Luckily, the best place to find Vitamin D isn’t obscure at all. The sun! Human skin naturally produces Vitamin D when exposed to the sun.
Another great vegan source of Vitamin D is mushrooms. Like animals, mushrooms produce Vitamin D with sunlight. Even mushrooms grown in dark conditions can produce Vitamin D if they are exposed to the sun after they’ve been harvested.
Rice Krispie Alternatives
So now you know how to get Vitamin D, but what about getting your favorite breakfast cereal again!
Luckily Rice Krispies is a standard kind of cereal.
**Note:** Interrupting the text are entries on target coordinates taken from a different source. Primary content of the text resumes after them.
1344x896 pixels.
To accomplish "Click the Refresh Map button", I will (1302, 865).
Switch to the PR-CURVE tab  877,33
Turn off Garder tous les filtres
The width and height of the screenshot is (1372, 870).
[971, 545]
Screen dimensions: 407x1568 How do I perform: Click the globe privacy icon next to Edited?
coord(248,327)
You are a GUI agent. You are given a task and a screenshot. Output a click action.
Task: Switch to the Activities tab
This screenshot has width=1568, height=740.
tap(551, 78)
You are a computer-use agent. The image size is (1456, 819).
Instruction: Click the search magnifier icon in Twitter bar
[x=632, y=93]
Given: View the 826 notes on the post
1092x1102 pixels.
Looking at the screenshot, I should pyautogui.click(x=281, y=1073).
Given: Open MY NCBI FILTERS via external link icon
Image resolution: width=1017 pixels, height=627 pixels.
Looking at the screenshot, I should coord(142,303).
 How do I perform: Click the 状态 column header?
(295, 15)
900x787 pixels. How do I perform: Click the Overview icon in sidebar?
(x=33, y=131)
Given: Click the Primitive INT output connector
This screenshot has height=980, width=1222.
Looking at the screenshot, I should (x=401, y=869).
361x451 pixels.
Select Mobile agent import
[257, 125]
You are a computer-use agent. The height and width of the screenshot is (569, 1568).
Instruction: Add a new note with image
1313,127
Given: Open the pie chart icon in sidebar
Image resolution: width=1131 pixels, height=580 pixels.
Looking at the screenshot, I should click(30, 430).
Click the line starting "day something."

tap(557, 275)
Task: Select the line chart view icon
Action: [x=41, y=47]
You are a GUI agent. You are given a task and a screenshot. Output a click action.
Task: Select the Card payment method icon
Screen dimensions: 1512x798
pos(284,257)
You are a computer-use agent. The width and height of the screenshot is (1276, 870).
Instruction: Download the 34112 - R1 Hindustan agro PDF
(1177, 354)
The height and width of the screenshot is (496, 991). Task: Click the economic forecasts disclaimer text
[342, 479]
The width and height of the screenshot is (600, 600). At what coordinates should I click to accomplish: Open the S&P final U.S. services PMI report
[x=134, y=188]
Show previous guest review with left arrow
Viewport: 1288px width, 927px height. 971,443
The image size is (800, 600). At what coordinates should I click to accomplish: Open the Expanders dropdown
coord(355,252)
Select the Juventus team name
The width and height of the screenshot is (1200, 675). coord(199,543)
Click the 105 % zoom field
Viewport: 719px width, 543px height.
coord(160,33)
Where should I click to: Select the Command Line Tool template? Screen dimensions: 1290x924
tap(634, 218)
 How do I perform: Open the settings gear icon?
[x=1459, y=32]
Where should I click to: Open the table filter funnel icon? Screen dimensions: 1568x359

If you still want the Rice Krispie experience, you simply have to find a vegan puffed rice cereal.
Check boxes for an indication that they are vegan. If they don’t have them outright, simply check the ingredients for Vitamin D. If Vitamin D is missing from the ingredients list and there aren’t any other nonvegan additives, you’re in the clear.
Unfortunately, a lot of Rice Krispie alternatives do have Vitamin D in them. Your best course of action is to check a vegan or health food shop. There, you know that the store managers have already checked the products to ensure that they are vegan.
There is one completely vegan common puffed rice cereal option. Nestle Cereal Harvest Home Crisp Rice does not contain Vitamin D and is considered a vegan gluten free Rice Krispies option. Although it is marketed as a vegetarian product, there are no nonvegan ingredients included. When in doubt in the major grocery store, you can feel confident buying this brand of cereal.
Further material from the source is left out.